==== EXCERPTED PASSAGE ====

Life! It just gets so hectic sometimes. I had planned to post this the very next week after part 1, but shit got crazy.
In Part 1 I talked about family and what it means to me. Also the definition of family. If you haven’t read Part 1 yet, go check it out.
Due to the circumstances of my childhood I chose to parent completely differently. I supported my kids in everything they wanted to do, even if I didn’t think it was a good idea. One thing I think we misunderstand as parents, is it is not our job to control them and make their decisions for them. If we take this approach they will rebel and not respect nor listen to anything we say. Instead have conversations with your children about why they want to do something and what you see as being possibly bad with the situation. Then let them handle it.
I heard a quote that said “Behind every mom who is told they are too close or too attached to their kids, is a mom who built her life around giving her kids a life they didn’t have to heal from like she did” Please read that a few times and truly let that sink in. For those of us that grew up needing to heal from our childhood this quote hits deep. It truly makes me understand why I dedicated my life to protecting my children at all costs. I don’t care who I made mad, or disagreed with me. My children have been, still are and always will be the most important people in my life.
Now all of us as parents know how hard, yet beautifully rewarding it is to be a parent. Our children do not come with owners manuals. We literally just have to do the best we can for them. None of us are perfect. But come on, people put your children first! There is still a lot of life to live after they are grown. I will cancel any plan I have and say yes every time my kids want to do something with me. Does this work for everyone? Probably not. But for me there is not a moment I want to miss out on with my children. So if they want to hangout in any capacity with their mama, I am there!

====

## TASK TO COMPLETE
Write the next part of the parenting post, starting right after its last sentence.

==== SUPPLIED ENTRIES ====

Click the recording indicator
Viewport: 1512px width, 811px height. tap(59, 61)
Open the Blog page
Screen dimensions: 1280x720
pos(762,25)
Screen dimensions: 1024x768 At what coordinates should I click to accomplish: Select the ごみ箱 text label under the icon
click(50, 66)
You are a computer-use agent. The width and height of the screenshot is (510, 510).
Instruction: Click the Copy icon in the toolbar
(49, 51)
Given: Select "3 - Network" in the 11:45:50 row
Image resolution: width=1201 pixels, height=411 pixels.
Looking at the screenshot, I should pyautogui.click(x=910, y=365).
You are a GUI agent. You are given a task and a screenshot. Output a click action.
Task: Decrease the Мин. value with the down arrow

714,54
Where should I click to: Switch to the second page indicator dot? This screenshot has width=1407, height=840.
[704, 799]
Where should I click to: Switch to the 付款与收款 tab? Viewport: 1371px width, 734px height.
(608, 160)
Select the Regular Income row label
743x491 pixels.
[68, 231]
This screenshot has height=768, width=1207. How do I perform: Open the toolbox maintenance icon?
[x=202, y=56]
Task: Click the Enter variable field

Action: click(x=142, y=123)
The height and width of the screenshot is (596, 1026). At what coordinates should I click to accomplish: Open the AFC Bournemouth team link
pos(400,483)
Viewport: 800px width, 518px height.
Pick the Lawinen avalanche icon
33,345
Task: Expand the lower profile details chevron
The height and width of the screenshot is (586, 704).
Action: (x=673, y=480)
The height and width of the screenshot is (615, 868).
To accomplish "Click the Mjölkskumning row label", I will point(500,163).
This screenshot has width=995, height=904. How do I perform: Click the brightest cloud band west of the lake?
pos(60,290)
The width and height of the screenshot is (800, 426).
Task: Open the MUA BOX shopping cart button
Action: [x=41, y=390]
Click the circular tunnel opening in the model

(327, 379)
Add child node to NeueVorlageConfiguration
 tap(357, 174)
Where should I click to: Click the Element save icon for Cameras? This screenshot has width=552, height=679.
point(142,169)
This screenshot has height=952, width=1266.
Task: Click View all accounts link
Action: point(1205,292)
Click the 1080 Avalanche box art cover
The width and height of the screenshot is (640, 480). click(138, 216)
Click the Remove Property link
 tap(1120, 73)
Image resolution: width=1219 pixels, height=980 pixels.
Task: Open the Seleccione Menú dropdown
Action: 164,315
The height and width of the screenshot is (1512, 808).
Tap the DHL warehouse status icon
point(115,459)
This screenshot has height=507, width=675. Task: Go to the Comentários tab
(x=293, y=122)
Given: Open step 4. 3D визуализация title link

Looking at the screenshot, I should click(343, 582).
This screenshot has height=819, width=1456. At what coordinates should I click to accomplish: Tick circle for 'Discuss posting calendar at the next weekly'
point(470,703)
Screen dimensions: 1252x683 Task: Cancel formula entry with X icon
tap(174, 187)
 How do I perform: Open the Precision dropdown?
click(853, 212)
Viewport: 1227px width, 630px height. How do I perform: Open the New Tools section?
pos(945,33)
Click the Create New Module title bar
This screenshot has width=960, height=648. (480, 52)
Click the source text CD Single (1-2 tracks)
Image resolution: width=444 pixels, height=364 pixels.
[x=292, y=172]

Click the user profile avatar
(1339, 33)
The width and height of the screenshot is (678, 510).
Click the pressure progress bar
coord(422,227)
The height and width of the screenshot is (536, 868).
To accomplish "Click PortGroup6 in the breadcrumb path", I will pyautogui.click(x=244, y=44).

====

## WRITTEN ANSWER
I have extra kids at my house almost all of the time. Most of these kids have childhoods that they feel like their parents don’t care. Whether it be they are absent most of the time, abusive or too busy living their own life. Is this because I am better than anyone? Absolutely not! The only thing I can figure out why they like being at my house is because they feel safe, heard, and know I am present. I will be there if they need me. Just remember that you are your children’s world. Some day they will become your built-in best friends. But you have to be the adult for as long as you need to be in order for them to be children.
Now don’t get me wrong, my kids get mad at me plenty. We have disagreements and I absolutely tell them my opinions on things. Honestly it is usually when I am doing my own thing and not readily available to them. But we have a mutual respect for each other that we are all allowed to have our own opinions and make our own decisions.
I have people tell me all the time that my kids are grown ass adults and I need to start focusing on other things. But I just wholeheartedly disagree. As long as I am able to support, help, love and hangout with my kids, I am going to put them first.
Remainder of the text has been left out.